*** Teks Bacaan

Presiden Joko Widodo yang bisa dipastikan maju kembali sebagai capres untuk masa jabatan kedua pada 23 Juli 2018 mengadakan pertemuan dengan enam ketua umum partai koalisi pendukungnya. Keenam partai itu adalah Partai Demokrasi Indonesia Perjuangan, Partai Golkar, Partai Kebangkitan Bangsa, Partai Nasdem, Partai Persatuan Pembangunan, dan Partai Hanura.

Pertemuan menghasilkan enam keputusan penguatan soliditas koalisi menghadapi kontestasi pilpres tanpa menyebut siapa bakal cawapres Jokowi. Dalam kesepakatan itu, nama cawapres akan diumumkan Jokowi sendiri, mengisyaratkan dia memiliki posisi kuat menentukan pendampingnya.

Pada malam yang sama, Persaudaraan Alumni 212 mengadakan pertemuan dengan Prabowo Subianto dan Gerindra beserta para pendukungnya. Pertemuan itu dikatakan mengerucutkan dua nama bakal cawapres pendamping Prabowo.

Dengan PA 212 sebagai "tuan rumah", tersirat adanya semangat politik 212 yang dianggap berhasil dalam Pilkada DKI Jakarta 2017. Di sini, kesulitan Prabowo berganda. Selain berhadapan dengan komplikasi akibat kontestasi di antara keempat partai dalam perebutan posisi cawapres, Prabowo bisa jadi juga menghadapi aspirasi PA 212 yang belum tentu selaras dengan kemauan Prabowo sendiri atau tuntutan salah satu partai atau keinginan bersama dua partai atau lebih.

Di tengah kerumitan perkembangan itu, khususnya di poros Prabowo, masih sulit dipastikan berapa banyak pasangan capres-cawapres yang bakal maju dalam Pilpres 2019. Hal ini baru menjadi pasti dalam detik-detik terakhir menjelang pendaftaran ke KPU.

Jika kubu Prabowo bisa mengatasi kontestasi di antara para pihak pendukungnya dalam penetapan calon pendampingnya, hanya ada dua pasang capres-cawapres. Namun, jika kubu ini gagal, boleh jadi hanya ada satu pasangan sehingga kartu suara berisi satu kolom kosong.

******
*** Materi yang Diberikan

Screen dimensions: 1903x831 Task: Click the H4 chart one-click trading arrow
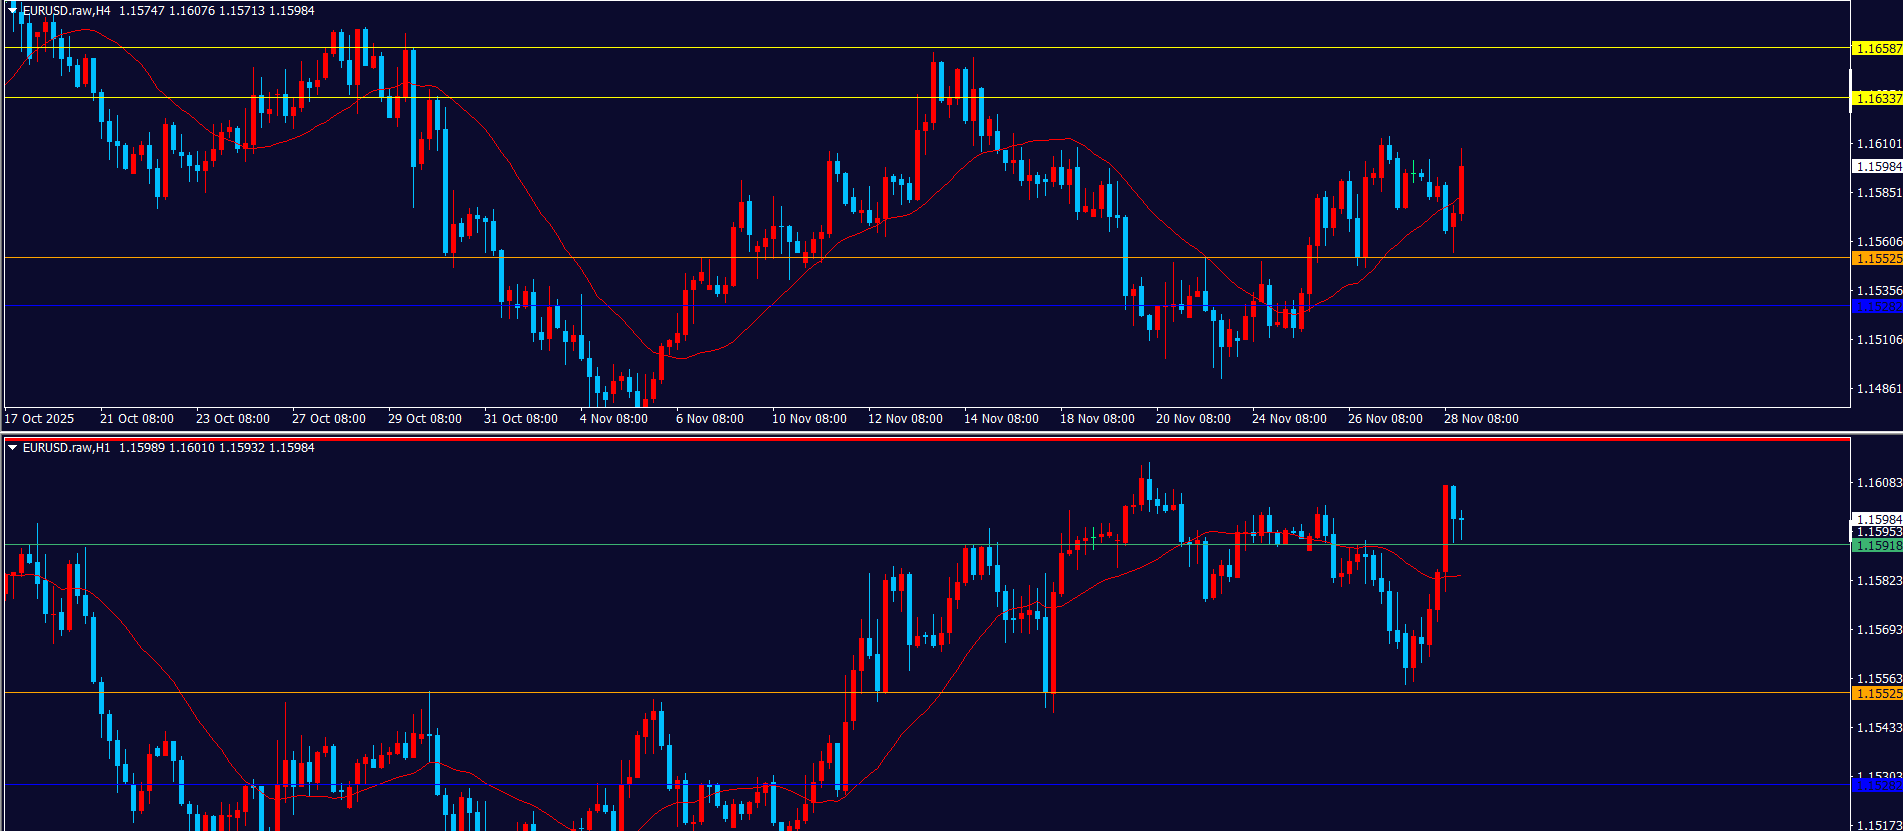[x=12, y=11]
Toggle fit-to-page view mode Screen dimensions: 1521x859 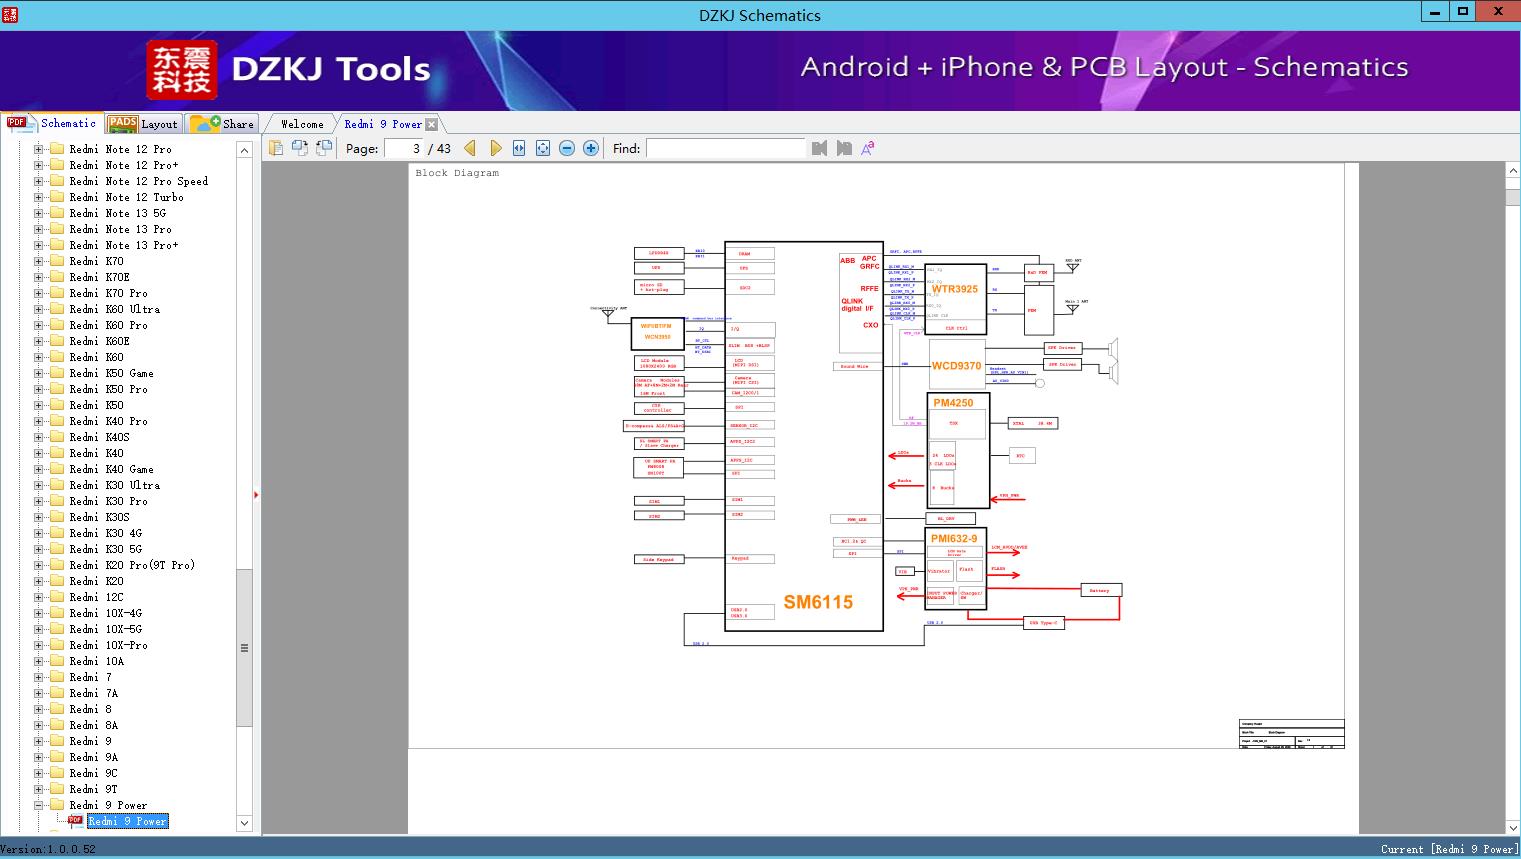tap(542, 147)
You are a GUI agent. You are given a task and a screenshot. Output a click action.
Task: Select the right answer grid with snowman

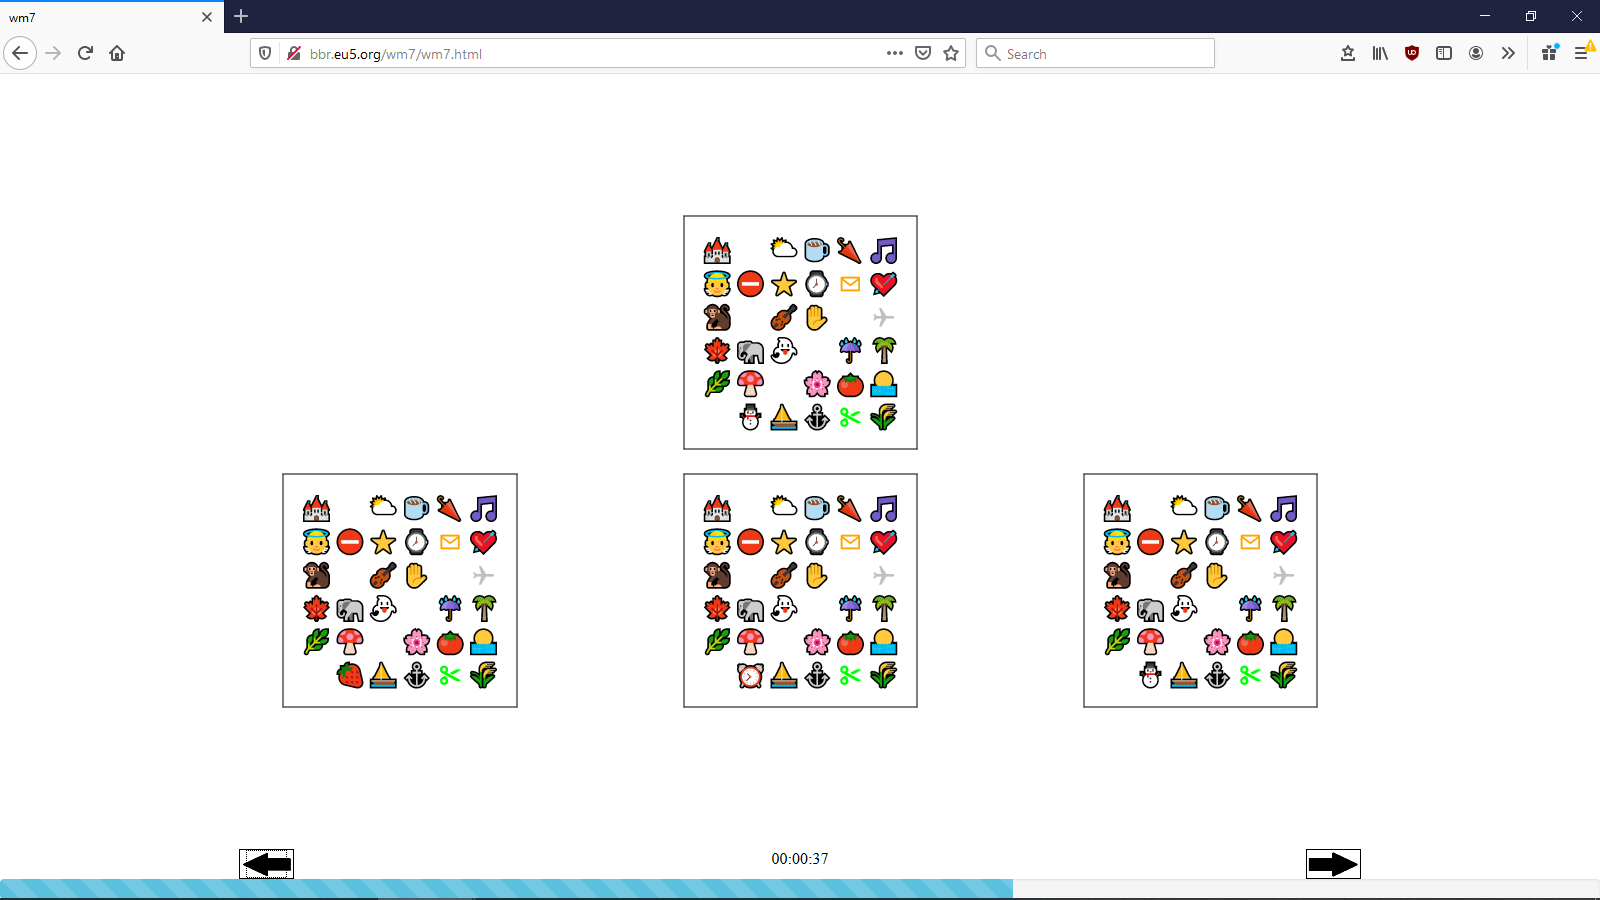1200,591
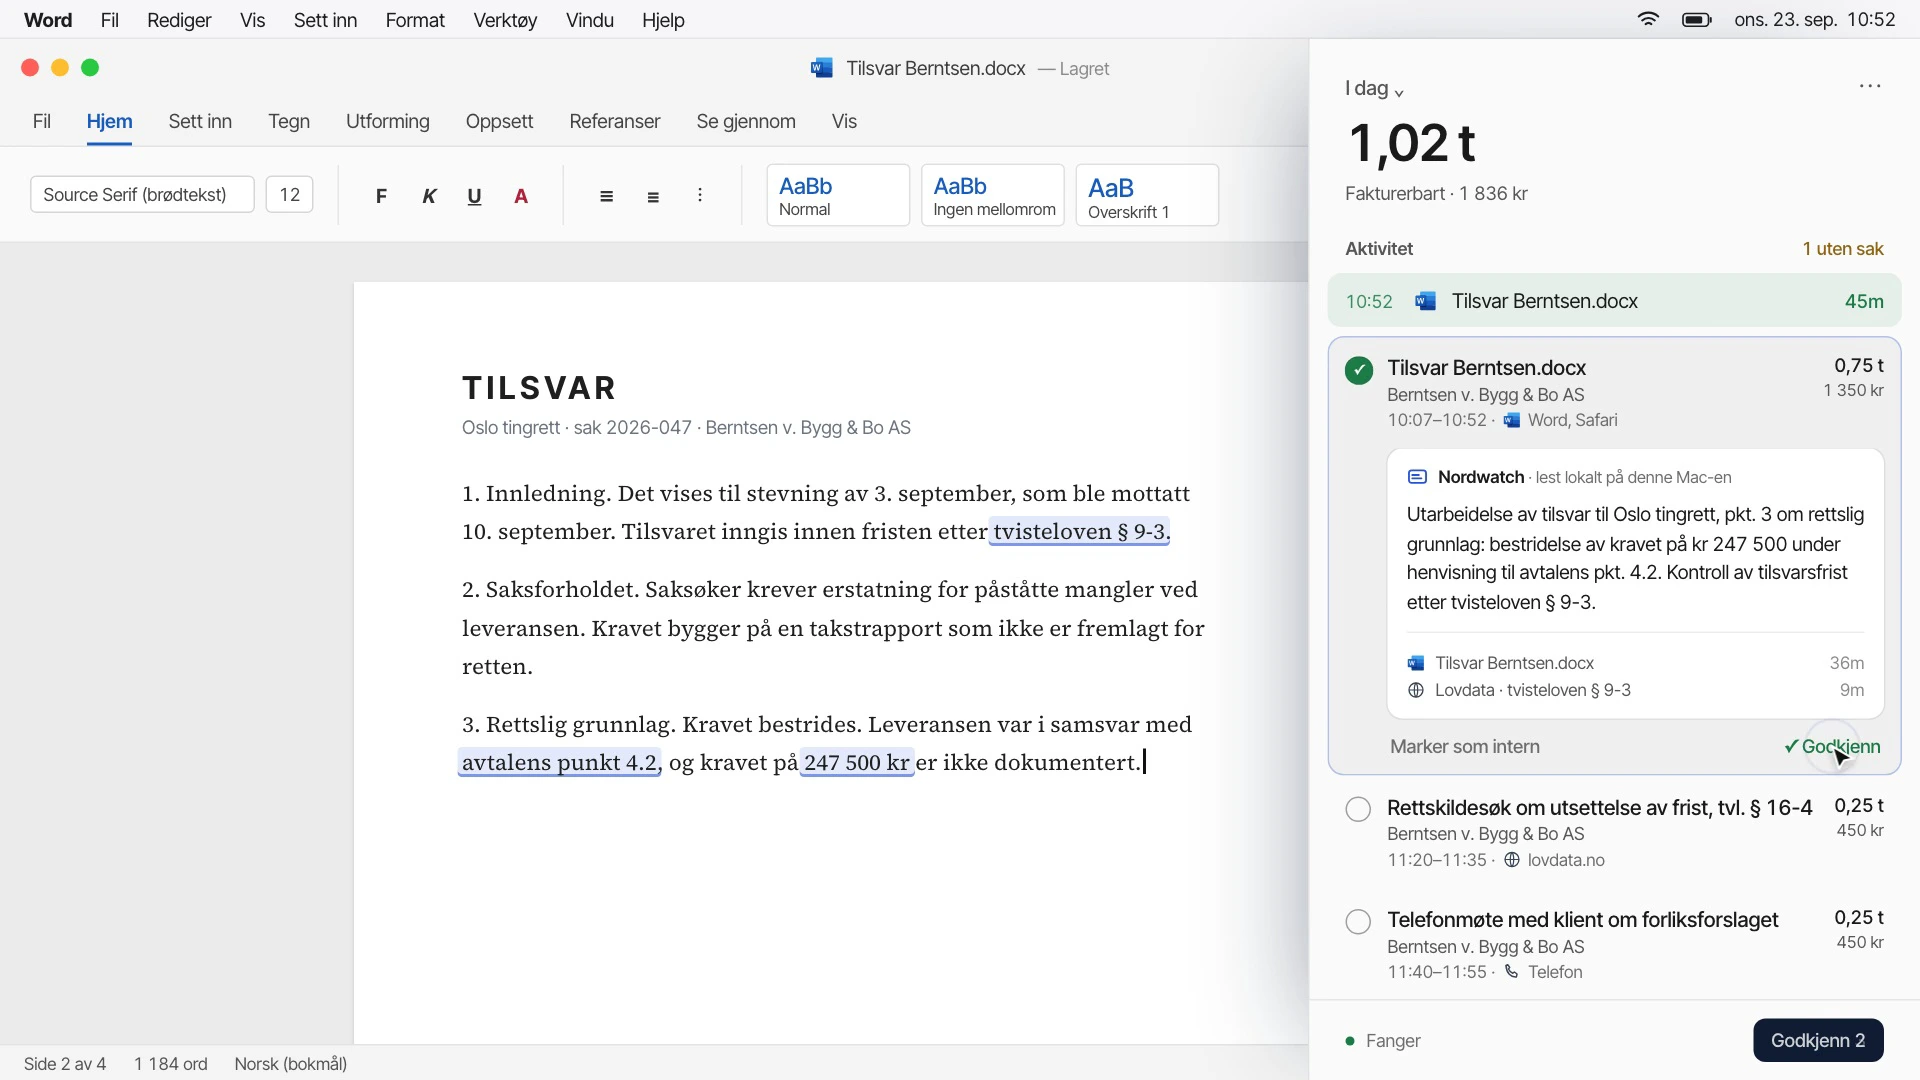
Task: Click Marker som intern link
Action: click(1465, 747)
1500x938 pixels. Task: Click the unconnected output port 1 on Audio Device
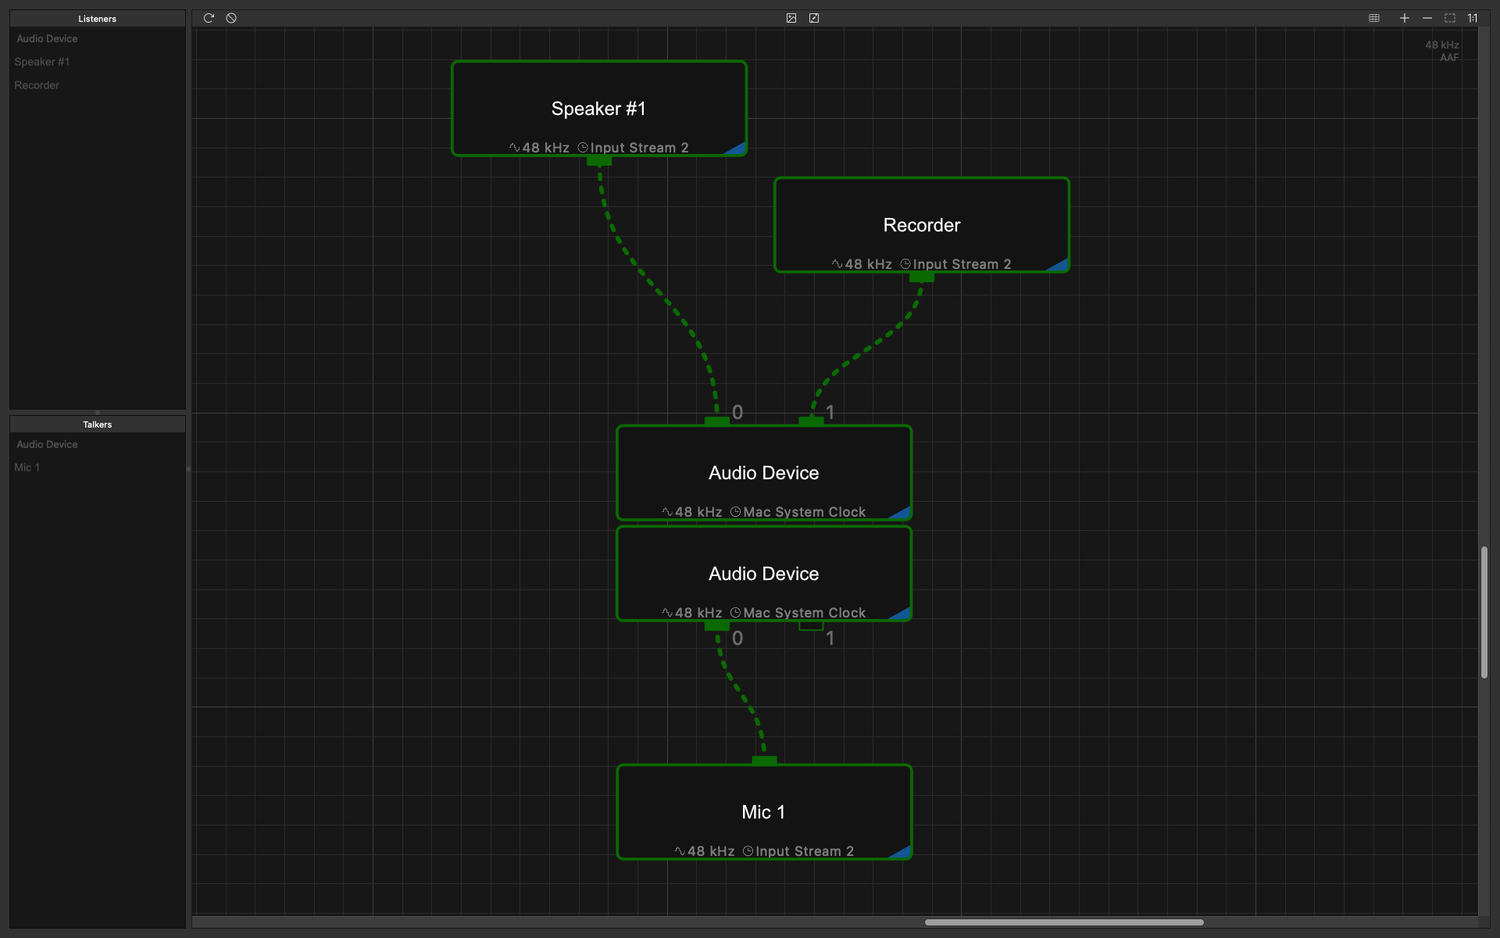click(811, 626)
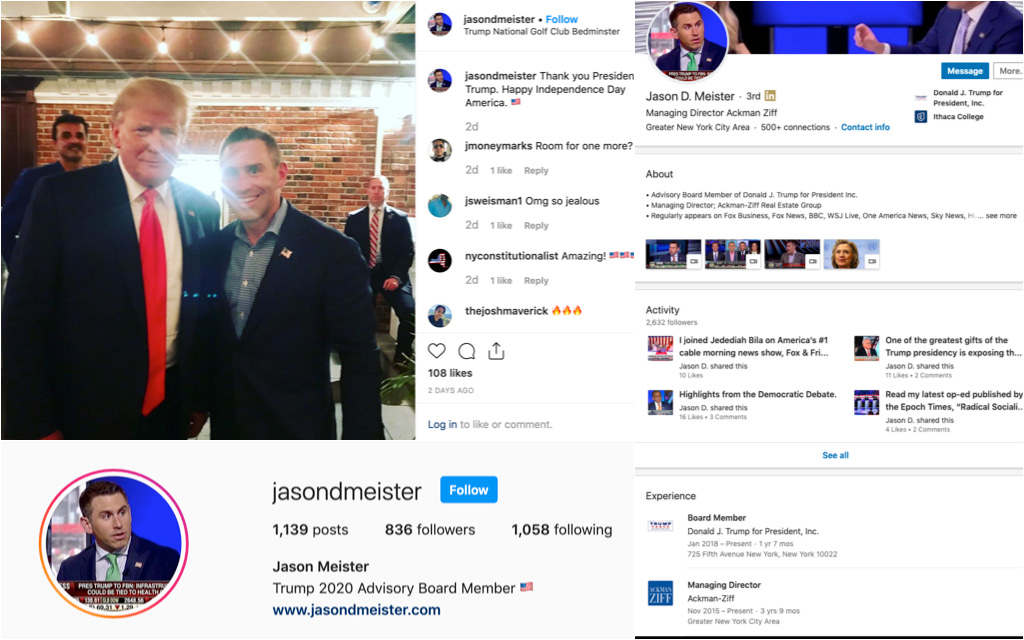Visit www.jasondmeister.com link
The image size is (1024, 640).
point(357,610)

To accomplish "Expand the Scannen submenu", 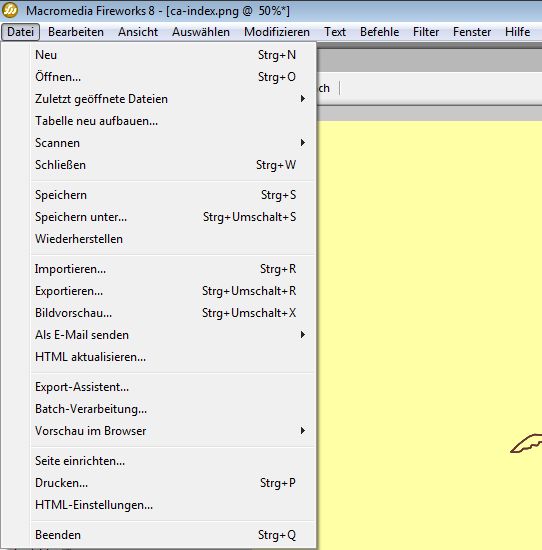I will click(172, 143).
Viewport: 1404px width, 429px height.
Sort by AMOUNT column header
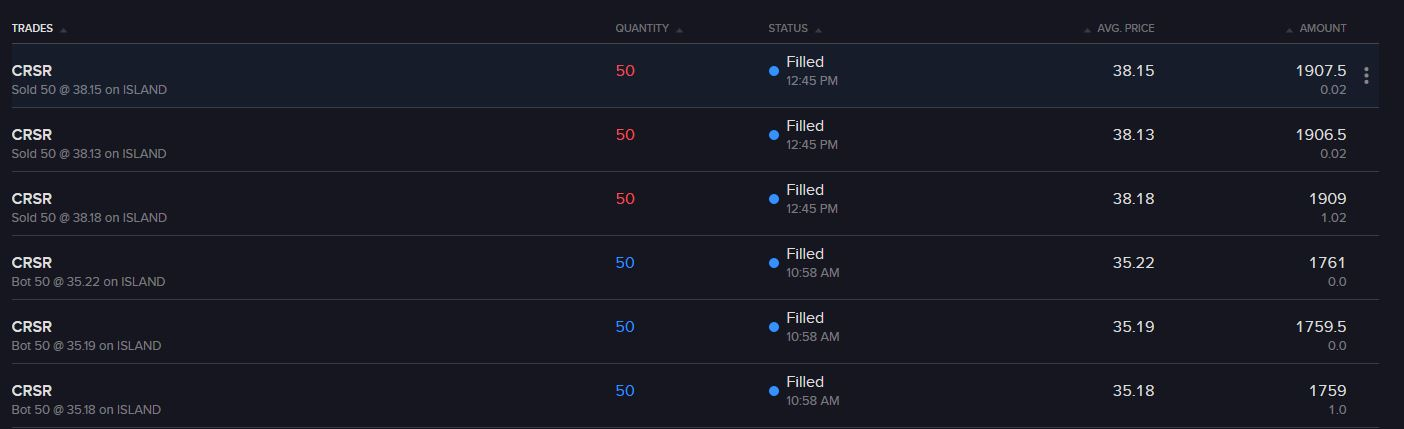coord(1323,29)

******

> **Daftar Tugas**:
(1) Jawablah pertanyaan berikut berdasarkan teks tentang persaingan menjelang Pilpres 2019.
(a) Pada tanggal berapa Presiden Joko Widodo bertemu dengan enam ketua umum partai koalisi pendukungnya?
(b) Menurut kesepakatan pertemuan itu, siapa yang akan mengumumkan nama cawapres Jokowi?
(c) Berapa nama bakal cawapres pendamping Prabowo yang dikatakan dikerucutkan dalam pertemuan dengan Persaudaraan Alumni 212?
(2) Bisakah Anda mengembalikan bagian teks tentang Pilpres 2019 dari "Di tengah kerumitan" sampai "pendaftaran ke KPU." tanpa mengubah satu kata pun?
(3) Teruskan teks tentang persaingan menjelang Pilpres 2019 mulai dari kalimat terakhirnya.
Materi tersebut sama sekali tidak diperlukan di sini.

> **Hasil Tiap Tugas**:
(1)
(a) 23 Juli 2018
(b) Jokowi sendiri
(c) Dua nama

(2)
Di tengah kerumitan perkembangan itu, khususnya di poros Prabowo, masih sulit dipastikan berapa banyak pasangan capres-cawapres yang bakal maju dalam Pilpres 2019. Hal ini baru menjadi pasti dalam detik-detik terakhir menjelang pendaftaran ke KPU.

(3)
Kandidat capres terkuat tentulah Presiden Jokowi dengan dukungan koalisi enam partai (61,25 persen hasil Pemilihan Legislatif 2014). Dengan sisa kekuatan empat partai lain yang kurang dari 40 persen—berhadapan dengan threshold 20 persen bagi satu partai atau gabungan partai untuk pencalonan pasangan capres-cawapres—sulit sekali ada peluang bagi munculnya capres alternatif poros ketiga selain Jokowi dan Prabowo.

Empat partai tersisa (Partai Gerindra, PAN, PKS, dan Partai Demokrat) juga sulit mengusung calon alternatif selain Prabowo sebagai capres mereka. Prabowo yang menurut sejumlah survei adalah calon dengan elektabilitas tertinggi kedua setelah Jokowi—meski berjarak jauh—tetap masih menjadi figur tumpuan.

Walaupun Prabowo bisa dikatakan sudah "disepakati" sebagai capres, perbedaan tajam terjadi menyangkut cawapres, yaitu di antara PAN dan PKS. Perbedaan tampak bertambah dengan mendekatnya Partai Demokrat ke kubu Prabowo, yang berpuncak dengan pertemuan SBY-Prabowo (24/7), yang berpotensi menggeser PAN dan PKS.

SBY dan Prabowo dapat membangun koalisi terbatas Gerindra dengan Demokrat karena suara kedua partai mencapai 21
persen. Skenario ini bisa menghasilkan pasangan Prabowo-Agus Harimurti Yudhoyono. Jika terjadi, PAN dan PKS punya dua pilihan: keluar dari koalisi kubu Prabowo dengan kemungkinan bergabung ke kubu Jokowi atau mengambil posisi sebagai penonton.

Ada kemungkinan kecil lain: tiga partai dengan total suara lebih dari 24 persen (Demokrat 10,19 persen, PAN 7,59 persen, PKS 6,79 persen) dapat berkoalisi dengan meninggalkan Prabowo dan Gerindra. Jika ini terjadi, Prabowo tidak dapat menjadi capres karena suara Gerindra hanya 11,81 persen. Namun, tidak mudah mendapatkan capres lain dengan tingkat elektabilitas yang memungkinkan bersaing dengan Jokowi.

Kontestasi politik yang seru menyangkut cawapres terjadi tidak hanya di kubu Prabowo. Meski kelihatan lebih adem, kontestasi juga terjadi di antara aspiran cawapres pendamping Jokowi. Di antara sejumlah nama yang disebut dapat menjadi kandidat cawapres, yang terlihat paling terbuka menyatakan hasratnya adalah Cak Imin (Muhaimin Iskandar, Ketua Umum PKB), Airlangga Hartarto (Ketua Umum Partai Golkar), dan dalam kadar lebih rendah Gus Romy (M Romahurmuziy, Ketua Umum PPP).

Meski Jokowi memperlihatkan sejumlah "isyarat" kepada ketiga figur, tetap belum bisa dipastikan Jokowi bakal memilih mereka. Jokowi beberapa kali menyatakan, nama-nama itu masih tersimpan di sakunya.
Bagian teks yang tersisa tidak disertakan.